John the Gospel writer knew that the Christians of his day would understand the significance of the Passover; they would know that the broken body and the spilled blood of Christ identified a community called to follow the true God. Those who followed the true king would not be part of this darkness of this world. John begins telling us about the time that Jesus drove evil out of the Temple by mentioning the Passover. He wanted us to understand that that Jesus cleansed the Temple to make it ready for the Passover that would be celebrated in just a few days. Jesus was passionate about God House.

Scripture: John 2:13-22 NLT

13 It was nearly time for the Jewish Passover celebration, so Jesus went to Jerusalem. 14 In the Temple area he saw merchants selling cattle, sheep, and doves for sacrifices; he also saw dealers at tables exchanging foreign money. 15 Jesus made a whip from some ropes and chased them all out of the Temple. He drove out the sheep and cattle, scattered the money changers’ coins over the floor, and turned over their tables. 16 Then, going over to the people who sold doves, he told them, “Get these things out of here. Stop turning my Father’s house into a marketplace!”

17 Then his disciples remembered this prophecy from the Scriptures: “Passion for God’s house will consume me.”

18 But the Jewish leaders demanded, “What are you doing? If God gave you authority to do this, show us a miraculous sign to prove it.”

19 “All right,” Jesus replied. “Destroy this temple, and in three days I will raise it up.”

20 “What!” they exclaimed. “It has taken forty-six years to build this Temple, and you can rebuild it in three days?” 21 But when Jesus said “this temple,” he meant his own body. 22 After he was raised from the dead, his disciples remembered he had said this, and they believed both the Scriptures and what Jesus had said.

This is the Word of God for the people of God.

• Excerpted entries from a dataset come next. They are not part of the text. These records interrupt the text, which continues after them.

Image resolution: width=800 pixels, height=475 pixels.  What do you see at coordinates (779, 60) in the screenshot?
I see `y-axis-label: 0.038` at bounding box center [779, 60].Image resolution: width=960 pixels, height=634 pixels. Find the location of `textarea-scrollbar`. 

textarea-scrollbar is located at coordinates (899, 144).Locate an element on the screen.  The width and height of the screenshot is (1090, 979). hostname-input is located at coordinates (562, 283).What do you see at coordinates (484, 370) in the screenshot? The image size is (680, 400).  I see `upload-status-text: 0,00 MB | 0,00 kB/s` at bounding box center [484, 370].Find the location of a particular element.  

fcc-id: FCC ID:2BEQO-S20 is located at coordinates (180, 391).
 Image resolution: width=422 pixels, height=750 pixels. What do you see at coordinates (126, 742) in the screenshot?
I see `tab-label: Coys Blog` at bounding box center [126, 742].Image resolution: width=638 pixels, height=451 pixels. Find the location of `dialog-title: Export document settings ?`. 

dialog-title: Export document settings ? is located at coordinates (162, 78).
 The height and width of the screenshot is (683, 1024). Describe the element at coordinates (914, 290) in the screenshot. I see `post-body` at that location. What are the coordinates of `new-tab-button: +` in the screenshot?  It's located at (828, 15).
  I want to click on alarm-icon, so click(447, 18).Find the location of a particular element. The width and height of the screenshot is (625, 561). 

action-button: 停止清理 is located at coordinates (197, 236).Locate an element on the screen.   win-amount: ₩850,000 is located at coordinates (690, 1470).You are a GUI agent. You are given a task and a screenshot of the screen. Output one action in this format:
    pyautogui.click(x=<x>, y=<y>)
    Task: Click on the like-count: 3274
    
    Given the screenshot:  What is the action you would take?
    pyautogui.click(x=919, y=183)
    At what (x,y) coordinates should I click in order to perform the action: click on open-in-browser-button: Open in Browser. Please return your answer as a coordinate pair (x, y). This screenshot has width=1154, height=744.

The story of Jesus driving the money changers out of the Temple is in all four of the Gospels and is a story familiar to most Christians. It is clear that the money changers were wrong. Perhaps many of us have heard sermons about how bad the Temple leaders were. Today I would like for us to have a little—just a little—sympathy for the Temple leaders.

The basic issue was that the Temple was supposed to be kept ceremonially clean. The people who came to worship, to give tithes and to make sacrifices were supposed to bring only acceptable offerings. Roman money and unfit animals would not be accepted. Imagine that for some reason our government started printing pornographic pictures on one dollar bills. Some people might want ushers to meet people in the parking lot so that they could trade five of those offensive ones for five dollar bills that still had the picture of a president on it. That is a reasonable thing. But suppose that this went on, and people appreciated the ushers driving to the bank during the week and being ready with a stack of acceptable fives on Sunday. Because they appreciate the work of the users, perhaps people would begin giving the ushers a little tip to pay for the gas they used driving to the bank. Years later, perhaps the tip would be expected as a standard charge. The same kind of thing happened with the Roman money that was not acceptable in the Temple. The Temple leaders provided the service of exchanging unacceptable money for acceptable money. Probably they started with good intentions, but later began extorting high fees.

To continue with trying to get a current “picture” of this situation it will help if you imagine that over in Burke County they aren’t as careful in the way they bred and handle sheep as we are here in Caldwell County. So, to make sure that only good, clean sheep are allowed in, we will have a few of the same ushers bring in locally grown, Caldwell County sheep for people to buy and use for their sacrifices. At first this would be a good arrangement, but gradually reasonable charges would be replaced with excessive fees.